So René is smiling on me, and I'm smiling back. And there is a kind of feeling towards, let's say, the last quarter on our side which is optimistic towards achieving our targets. There is as well a consensus in the market and there is as well a free -- a forecast from our great organization. And let me share with you the facts and not the stomach: So the consensus in the market tells us that you're expecting a EUR 4.3 billion EBITDA for the fourth quarter. A EUR 4.3 billion minus EUR 2.5 billion of net cash CapEx, which is absolutely in line with what we have forecasted, this is the EUR 8 billion number; and minus EUR 0.5 million interest payment which is expected, we had EUR 1.8 billion after 9 months, so this is the normal run rate; minus EUR 0.3 billion of working capital, this is especially restructuring expenses which we forecast; and then even some very small amount of taxes, this will equal with the EUR 0.9 billion of free cash flow. So let's say that is how we forecast and, let's say, you could look at it from an overall perspective.

Stephan Eger

If I'm well informed, we've got now Dan Jenkins from State of Wisconsin from the buy side. So Dan, if you're ready, please shoot with your question.

Dan Jenkins

Okay, I had a question related to the combination with MetroPCS. You talked about increased financial flexibility and the path towards self-funding. So is that your intention, you think, to issue debt then out of the T-Mobile USA unit? And will you do that to finance the transaction close?

Timotheus Hottges

Look, there is no need for us to issue, to raise any kinds of debt at that point in time. Everything is refinanced and even the bonds which are related to the transaction, I mean, the money which was already funded within Deutsche Telekom in the past. Look, the way how we constructed the deal is that, we said, okay, at the beginning, to go into the market and make a nonrecourse self-funding for the U.S. entity would come at very high cost. And for the group, Deutsche Telekom, this would mean a cash-out of an approximately EUR 1.5 billion-plus. Just you know, that the expenses we would have for banks and for issuing all this and the bonds on a nonrecourse basis. And everybody in the market would look at this and would say, "Look, this is an entity fully constituted by Deutsche Telekom, and at the end of the day, they will never risk the equity in this entity." So they will -- even if this bond would be nonrecourse financed, they would look at us and would say, "Ha-ha, these guys will be handling it as a lender of last resort because the investment and the equity value is so high." With this in mind, we said, "Okay, now we make proof of the concept first," and we bring the company together. We integrate the company and we make the discount story, but we have flexibility in the way how we structured the bonds. And therefore, we could, over time, start selling it into the marketplace. And that is definitely something we might consider, but now, as we did in Everything Everywhere, one step after another, now we bring back the company up and running. We convince the market that this is a good story to buy into that one. And then at reasonable cost, we might start in selling.

Stephan Eger

Let's move on. We've got time for 2 more, and the rest will be called, as always, by the IR team. Sorry for the inconvenience. And let's move over into Hannes Wittig from JPMorgan.

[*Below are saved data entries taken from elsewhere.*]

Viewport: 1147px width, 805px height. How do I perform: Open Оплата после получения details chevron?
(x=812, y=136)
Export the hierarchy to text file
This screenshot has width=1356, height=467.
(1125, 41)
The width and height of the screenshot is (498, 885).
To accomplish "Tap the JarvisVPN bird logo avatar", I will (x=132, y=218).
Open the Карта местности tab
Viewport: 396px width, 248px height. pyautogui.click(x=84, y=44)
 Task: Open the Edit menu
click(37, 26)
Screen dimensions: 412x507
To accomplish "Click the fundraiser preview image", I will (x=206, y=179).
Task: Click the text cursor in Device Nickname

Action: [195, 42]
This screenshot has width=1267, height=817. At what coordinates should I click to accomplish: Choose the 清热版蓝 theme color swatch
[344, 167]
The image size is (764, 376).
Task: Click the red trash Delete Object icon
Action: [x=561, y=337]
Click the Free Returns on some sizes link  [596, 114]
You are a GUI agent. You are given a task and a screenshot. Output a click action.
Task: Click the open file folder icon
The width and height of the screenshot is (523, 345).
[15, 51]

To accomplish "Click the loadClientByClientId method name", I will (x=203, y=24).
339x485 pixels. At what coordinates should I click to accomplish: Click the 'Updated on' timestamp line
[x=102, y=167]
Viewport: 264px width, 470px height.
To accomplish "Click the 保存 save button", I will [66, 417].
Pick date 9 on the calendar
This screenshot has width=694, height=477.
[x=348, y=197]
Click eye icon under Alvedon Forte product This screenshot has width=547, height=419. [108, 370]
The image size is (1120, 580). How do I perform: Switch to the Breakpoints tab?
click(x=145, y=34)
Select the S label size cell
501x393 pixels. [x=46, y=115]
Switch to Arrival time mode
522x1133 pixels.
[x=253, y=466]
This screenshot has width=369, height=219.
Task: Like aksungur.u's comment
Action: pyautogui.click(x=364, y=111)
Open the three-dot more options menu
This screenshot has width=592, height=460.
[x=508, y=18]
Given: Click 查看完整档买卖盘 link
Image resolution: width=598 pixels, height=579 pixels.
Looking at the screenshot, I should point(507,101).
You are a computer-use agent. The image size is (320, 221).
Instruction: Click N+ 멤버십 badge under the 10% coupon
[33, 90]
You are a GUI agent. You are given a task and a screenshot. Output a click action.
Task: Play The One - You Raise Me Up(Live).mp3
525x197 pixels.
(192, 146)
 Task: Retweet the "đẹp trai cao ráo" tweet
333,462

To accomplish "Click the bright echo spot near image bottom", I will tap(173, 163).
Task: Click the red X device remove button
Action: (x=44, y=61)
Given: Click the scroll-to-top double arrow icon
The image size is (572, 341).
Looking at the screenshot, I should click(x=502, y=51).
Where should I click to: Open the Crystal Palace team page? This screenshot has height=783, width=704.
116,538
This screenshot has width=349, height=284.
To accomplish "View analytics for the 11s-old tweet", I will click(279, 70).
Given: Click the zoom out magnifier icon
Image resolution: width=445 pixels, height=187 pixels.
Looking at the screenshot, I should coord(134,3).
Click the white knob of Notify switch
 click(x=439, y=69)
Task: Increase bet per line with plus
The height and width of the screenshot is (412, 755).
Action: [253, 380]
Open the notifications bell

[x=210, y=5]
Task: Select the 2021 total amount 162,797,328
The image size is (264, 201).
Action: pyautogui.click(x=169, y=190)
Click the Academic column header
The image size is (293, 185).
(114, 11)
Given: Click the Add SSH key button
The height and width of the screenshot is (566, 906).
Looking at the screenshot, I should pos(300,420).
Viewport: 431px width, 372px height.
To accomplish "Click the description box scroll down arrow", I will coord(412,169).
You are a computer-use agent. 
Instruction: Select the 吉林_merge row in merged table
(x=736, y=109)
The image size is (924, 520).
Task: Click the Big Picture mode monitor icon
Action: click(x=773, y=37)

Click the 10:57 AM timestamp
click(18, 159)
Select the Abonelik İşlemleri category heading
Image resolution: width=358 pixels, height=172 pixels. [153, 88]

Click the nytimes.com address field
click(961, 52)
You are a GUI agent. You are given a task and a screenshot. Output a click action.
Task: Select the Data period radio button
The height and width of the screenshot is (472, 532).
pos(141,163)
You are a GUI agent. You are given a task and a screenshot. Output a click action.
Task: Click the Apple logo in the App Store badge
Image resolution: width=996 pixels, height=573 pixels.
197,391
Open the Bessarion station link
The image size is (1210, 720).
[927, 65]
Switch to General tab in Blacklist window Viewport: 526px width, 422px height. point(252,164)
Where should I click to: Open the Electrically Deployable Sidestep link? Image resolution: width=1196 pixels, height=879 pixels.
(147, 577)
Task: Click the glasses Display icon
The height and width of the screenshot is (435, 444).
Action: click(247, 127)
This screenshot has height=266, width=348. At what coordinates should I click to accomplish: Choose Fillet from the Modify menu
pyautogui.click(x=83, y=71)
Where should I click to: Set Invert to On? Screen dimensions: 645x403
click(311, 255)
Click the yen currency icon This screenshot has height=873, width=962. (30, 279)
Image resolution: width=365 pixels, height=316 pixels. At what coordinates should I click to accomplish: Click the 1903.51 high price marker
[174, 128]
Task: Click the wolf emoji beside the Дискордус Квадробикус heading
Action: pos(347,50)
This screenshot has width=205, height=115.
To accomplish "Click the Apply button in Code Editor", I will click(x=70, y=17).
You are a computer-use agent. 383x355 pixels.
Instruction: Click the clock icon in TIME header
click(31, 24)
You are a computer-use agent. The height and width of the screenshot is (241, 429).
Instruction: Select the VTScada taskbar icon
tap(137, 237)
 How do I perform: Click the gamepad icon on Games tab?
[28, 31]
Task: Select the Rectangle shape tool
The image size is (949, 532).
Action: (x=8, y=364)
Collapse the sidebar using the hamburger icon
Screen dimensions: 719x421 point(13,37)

Hannes Wittig - JP Morgan Chase & Co, Research Division

I have 2 quick questions. One of your smaller competitors in Germany has said that it is open to mobile network sharing in Germany. Is this something you would consider? Or do you think you would lose the commercial advantage and therefore would not want to consider it? And the second question relates to the iPhone 5. Of course, you already had very strong iPhone sales in September. Should one expect that iPhone sales will further accelerate given that you have the 1,800 advantage? And how should we think about this sort of on a 6- to 12-month view?

René Obermann

Hannes, very quickly on the question first. In the past, Deutsche Telekom was always open to consider network sharing. For a long time, we had network sharing with O2 here in Germany. And therefore, if there would be an opportunity, we will definitely have a look on to that one. So we have to always consider using the spectrum from the other guys as well. So it cannot be just in our capacity. But in principle, to use the hardware and the network is definitely something we are willing to consider. With regards to the iPhone sale -- iPhone 5, again, I think it was luck or it was the wisdom of our technology people, like, kind of, I'm not sure, to make a bet on the 1,800 spectrum. And we are the only ones in Germany being able to demonstrate the iPhone 5 in full beauty, and I could tell you the LTE download is impressive on this phone. So therefore, people buy into that one and we even get the feedback via press and on the drive test and all the benchmarks, which are done recently. So therefore, it's a good product and it's great that we have it. To compare it with the iPhone 4 launch: We have 100,000 handsets. So it's more than during the launch of the iPhone 4 at the same point in time. So it's very successful launch. Now if you would ask me, is there a limitation for the fourth quarter? I would say, the more we could get, the better it is. And today, we have a backlog. And so the more handsets Apple is willing to deliver, we're going to sell, and we are quite optimistic towards the fourth quarter.

Stephan Eger

Let's move to the last for today, it's Emmet Kelly from Merrill Lynch.

Emmet Kelly - BofA Merrill Lynch, Research Division

You talked a little bit about moving customers in Germany from single play up to double play and then on to triple play. I'm just wondering, could you say a few words about quad play and the prospects for quad play products in Germany. We are seeing quad play gathering pretty good momentum in France with France Telecom, and obviously, Iliad have launched it as well. And that Telefónica has launched quad play over in Spain a few weeks ago. It's getting a lot of press at the moment. Could you just remind us what the backdrop is to quad play in Germany? Are there any regulatory restrictions on you launching this? And how do you feel about the prospects for launching quad play and basically taking advantage of your fixed line presence and the mobile combination?

René Obermann

Look, the first thing is there's definitely an opportunity to the market. I think being focused in the way how you're selling things is very important for the sales organization. And you see that it took quite some time before we saw the uptake from double to triple play. We are very happy with the development on Entertain, and let's say that is now more pull than a pure push market, as it was in the past. And the same is true, by the way, on the mobile side, from voice to data and from data to even more content here. So our clear focus today in Germany, in the German market, is on the double and triple play propositions. Yes, there is some quad play here in Germany because we have a so-called Telekom advantage or Telekom cost type [ph] product. The moment you are buying both of it, you get a price discount, but it's not our prime focus at that point in time here in Germany. Therefore, our current market focus is behind the other product. There's even some restriction to it, yes, from a regulatory position that isn't that easy. And so therefore, that has to be approved and discussed with the regulator beforehand, how we mix the prices. But in principle, it's not a market issue at that point in time. It might give us upselling opportunities later on and not evaluate it and not making so many big bets on that at that point in time.

Stephan Eger

Unfortunately, due to time restrictions, we have to close as of today. I know there is 13 people in the queue, with Matthew, Ulrich and the likes. We'll call you without any further ado from the IR department.

Thanks a lot, and speak to you soon, hopefully on December 6 in Bonn. Bye-bye.

Operator

We'd like to thank you for participating at this conference. A recording of this conference will be available for the next 7 days by dialing Germany, +49-1-8052-043-089 via reference number 438947#. We are looking forward to hear from you again. Goodbye.